And there was me in my nievity thinking all the pompous private Catholics on both sides of the liturgical divide would stand in public solidarity with our new pope and actually join the many public peaceful prolife vigils that are going on up and down the country at the moment - what a nieve fool I am! Half the children in this 'first world' country are already living below the poverty line - why should anyone care about the ones who don't get to see the light of day!! I love the Latin Mass - getting less keen by the minute with the latinmassjunta:(

NBW said...

Very well said Father! I will be praying for Pope Francis.

GOR said...

Well said, Father and I agree wholeheartedly!

The venom that has been spouted by so-called faithful Catholics is a disgrace and does no service to the cause of traditionalists. “Your enemies shall be of your own house” comes to mind.

When Pope Benedict was elected I had reservations, remembering the criticism of the ‘liberal Ratzinger’ by my professors during Vatican II. Once I started to read his writings and came to know him better, I was amazed and came to love him.

I expect it to be the same with Pope Francis. I knew little about him, but my first impressions are very positive. This is a man, I feel, who lives what he believes, is humble and self-effacing. He will not be bound by convention, but will lead by example. I expect there will be surprises and some moulds will be broken.

God bless and strengthen him!

Thinker said...

Fr Ray - An excellent post. Thank you. Social justice, something that has been missing, will now be central. Clericalism, the antics of people like Cardinal Burke for example, will become irrelevant. The Pope is for the world, not the Church. He has brought out the best in you. Let us hope he will do the same for all of us.

Fr Ray Blake said...

Thinker,
I don't think you have thought enough!
The Pope is for the Church, the Church is for the world (unless you are a rather odd Ultramontane).

He is the rock on which it is built, the feeder of the sheep, the strenghthener of the brethren. the servum servorum. Stripped of historical accretions the Papal role is at the service of the bishops, it is add intra not ad extra.

Newry Liam said...

Well said Father God sends us who we need as Pope. Without the Borgias we would not have St Peters. God bless him

RJ said...

The new Pope: a different character reflecting possibly a different aspect of the faith, but "wisdom is vindicated in all her children".

romishgraffiti said...

Social justice, something that has been missing, will now be central.
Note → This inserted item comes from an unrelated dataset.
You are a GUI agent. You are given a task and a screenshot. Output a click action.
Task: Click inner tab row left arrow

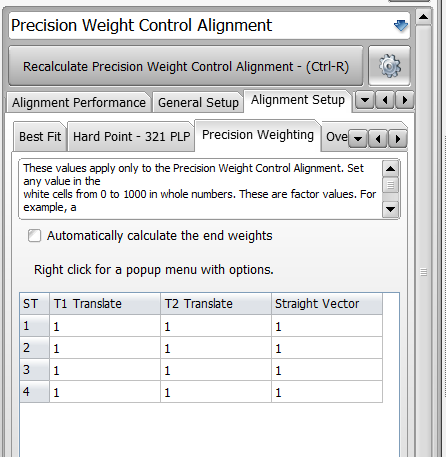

Well, true social justice will be central as opposed to the Nuns on a Bus hoo-haw we have in the states.

Patrick Langan said...

Father Blake thank you for your first class blog! I have enjoyed reading your comments and they have given me many opportunities for reflection. On the subject of our Holy Father, Francis, I must comment that all Roman Catholics from the SSPX , who in all their statements and comments I have read, have shown the proper respect due to his Holiness, to all those many bloggers and their contributors I am certain wish only their best intentions for our new Pope.
The many issues raised both by yourself and the other contributors are far from new and are well known, modernism, the Novus Ordo, social justice, liturgy, and liturgical abuse not to mention the unjust and merciless suppression of the Mass of All the Ages and the attacks on those brave faithful and clergy who stood up against those in high places who orchestrated those horrendous attacks, and continue to do so!
When epsilon,GOR and Thinker (or not) etc unjustly berate blogs such as Rorate Caeli they only weaken the unity of Roman Catholicism. The Roman Catholic Church is the bride of Christ and not a political grouping with narrow party agendas. Their is no liberal, conservative or traditional church! Modernism has artificially created these groupings and will use them to destroy the church, that is their stated goal. If any proof is needed just listen to the medias, BBC et Al, coaching Catholics obviously clueless of their churches teaching into agreeing with the so called progressive modern agenda.
The implementation of contraception, abortion, married and women priests, no priests, the laity can do it all need I go on.
I pray earnestly for our Holy Father Pope Francis that theHoly Ghost will guide and keep him on the right path and that he will strengthen and where necessary rebuild the church.
Maria Ora Pro Nobis

Supertradmum said...

There is God's perfect will and God's permissive will. I remember a story of at least one great saint, perhaps the greatest ever seen in England who was also a bishop, who changed into a great champion of defending the Church and upholding truth at all costs-even his life; Thomas a Becket.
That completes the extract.